The Legacy of Justice Thomas

Digby's picture

Seeing Clarence Thomas all over the television, once again using florid language drenched in civil rights era imagery to describe his victimization as a conservative black man really takes me back. The Thomas hearings were the first time I recall seeing the right wing directly appropriate liberal rhetoric and throw it back at them. (It may not have been the first time it was done, but it was the first time I noticed it --- and realized how powerful it could be.)

Thomas was an arch conservative who nonetheless used his experience as an oppressed minority to shut down debate about his ideology. It was quite brilliant in its way. It paved the way for the thousands of similar uses of liberal "politically correct" rhetoric to advance the most politically incorrect causes to come.

The hearings unfolded very dramatically. George Bush the elder had insisted that he had chosen Thomas because he was the best man for the job rather than admit that he was one of the few black conservatives available to fill the Thurgood Marshall seat on the court. (I have often wondered what would have happened if he'd openly admitted that he wanted to ensure the seat was held by an African American rather than advance that fatuous line.) The nomination was steeped in racial significance, which the Republicans exploited as if they were marching hand in hand with Martin Luther King across the Edmund Pettus bridge. But regardless of that, the controversy over Thomas wasn't about race, and despite Thomas' recent insistence that it was about abortion, it wasn't about that either. It was about women's rights in the workplace.

At the time of the hearings I had been working for nearly 15 years, toiling in traditionally male as well as traditionally female jobs -- from pipeline construction to the the pink collar ghetto. I think I had been exposed to every form of sexual harassment and nasty male behavior by that time in both its obvious and subtle permutations. But I didn't even know there was a legal prohibition against it until the hearings.

What I remember most clearly was the outrage that I (and many other women it turned out) felt when we found out the men on the Judiciary Committee had cavalierly dismissed Anita Hill's story.(At the time there were only two female senators, Kassebaum of Kansas and Mikulski of Maryland, neither of whom were on the judiciary committee.) I may not have known that there were legal issues involved with what Thomas was accused of, but I certainly knew that Anita Hill's statements would be important to working women. So did the seven women House members who marched on the Senate to bring attention to Hill's testimony and demand that the senators address it.

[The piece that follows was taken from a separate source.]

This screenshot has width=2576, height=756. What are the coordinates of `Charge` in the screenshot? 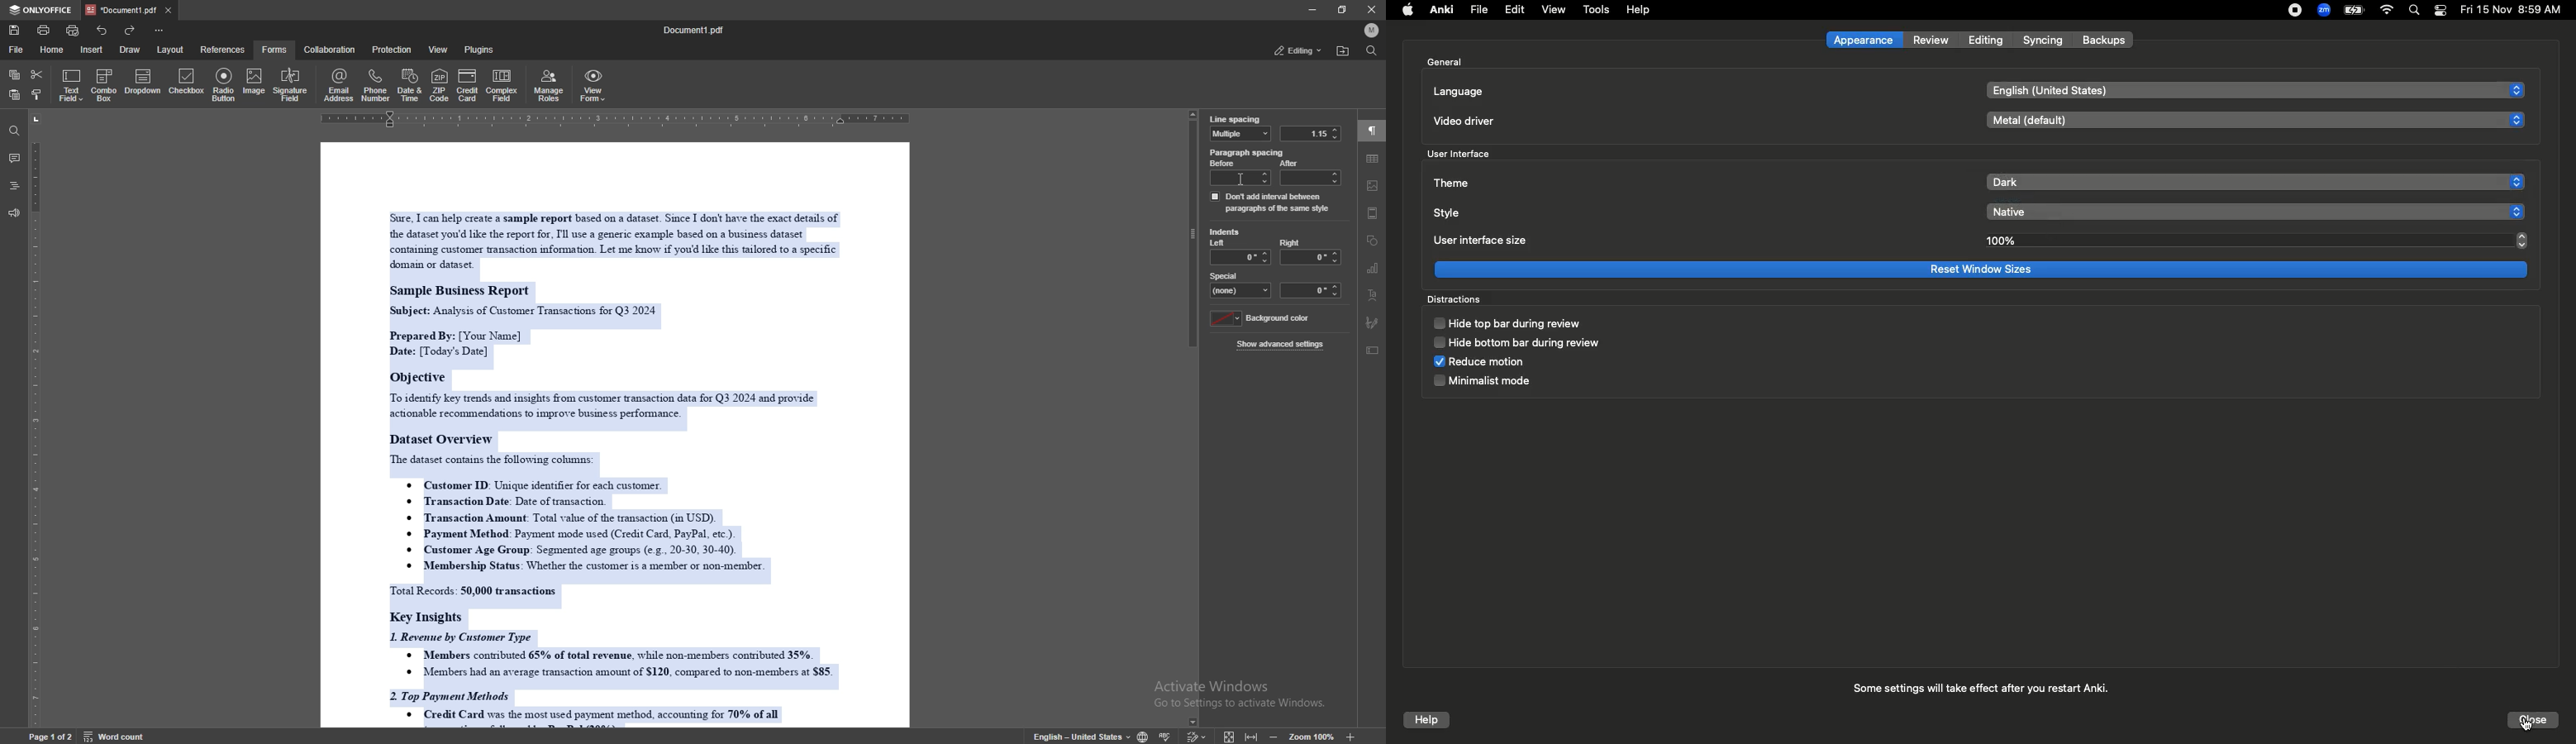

The senators were extremely upset about it, whining and complaining that they couldn't possibly use the august setting of the US senate to discuss such an insignificant issue. But they had no choice.

The hearings were riveting, with Hill and another lawyer, Angela Wright, testifying that they had been on the receiving end of the kind of workplace sexual power game that women understood very well. If they hadn't experienced it themselves they had very likely seen others endure similar situations --- women smiling tightly in meetings when some fellow made an inappropriate remark about her clothing as she was trying to make a presentation. Or the office assistant who dreaded going into her bosses office alone because he would regale her with stories of his sexual adventures. Seeing Anita Hill reluctantly testify to the same kind of treatment was both depressing and strangely comforting.

At the time I was working in an office with a high powered lawyer who was completely out of control, harassing virtually any female who came across his path with crude sexual banter and brazen come ons. It was the worst case I'd ever seen. But again, I didn't even know there were legal sanctions against his behavior, much less did any women in the office feel like taking on such a powerful man and losing their chance at advancement or possibly even their jobs. For the first time, as I watched those hearings, and saw those men up on the dais, clueless and condescending toward the "little bit nutty and little bit slutty" Hill, implying she was some sort of lying deviant, I realized that that this behavior could no longer be tolerated. I suspect that many other women did too. It was laid right out there, exposed in all its sexist glory among those powerful, privileged men, and our society's understanding of what was and wasn't acceptable in the workplace changed virtually overnight. (And four new women were elected to the Senate the next year.)

Thomas made a dramatic prime time appearance before the committee and evoked the language of Jim Crow, famously proclaiming that he was the victim of a "high tech lynching." His new autobiography indicates that he's never moved on from that moment, still trying to explain the issue as some sort of racist attack (as if Hill wasn't black as well) and smearing her all over again. In his 60 Minutes interview he said that she was the type who could have defended herself if she had a problem with someone -- both implying that she was a liar and a bitch. That is, of course, a typical rationale of sexual harassers.

Most workplaces today have a clear written policy against sexual harassment and the legal sanctions are well known by all. But Justice Thomas still doesn't seem to have recognized that his behavior --- and the evidence is clear that he did behave this way --- was wrong. Instead he has nursed his grievances against women, liberals, anyone he sees as his enemy, and there seem to be legions. He didn't learn a thing.

But the rest of the country did. This arch conservative, anti-feminist unwittingly and against his will may have done more to advance the cause of women's rights in the workplace than anyone else on the Supreme Court today. His greatest legacy will be that his inappropriate behavior woke up the nation to the issue of sexual harassment. And perhaps that explains why he is still so bitter and angry. That's the last legacy he would have ever chosen.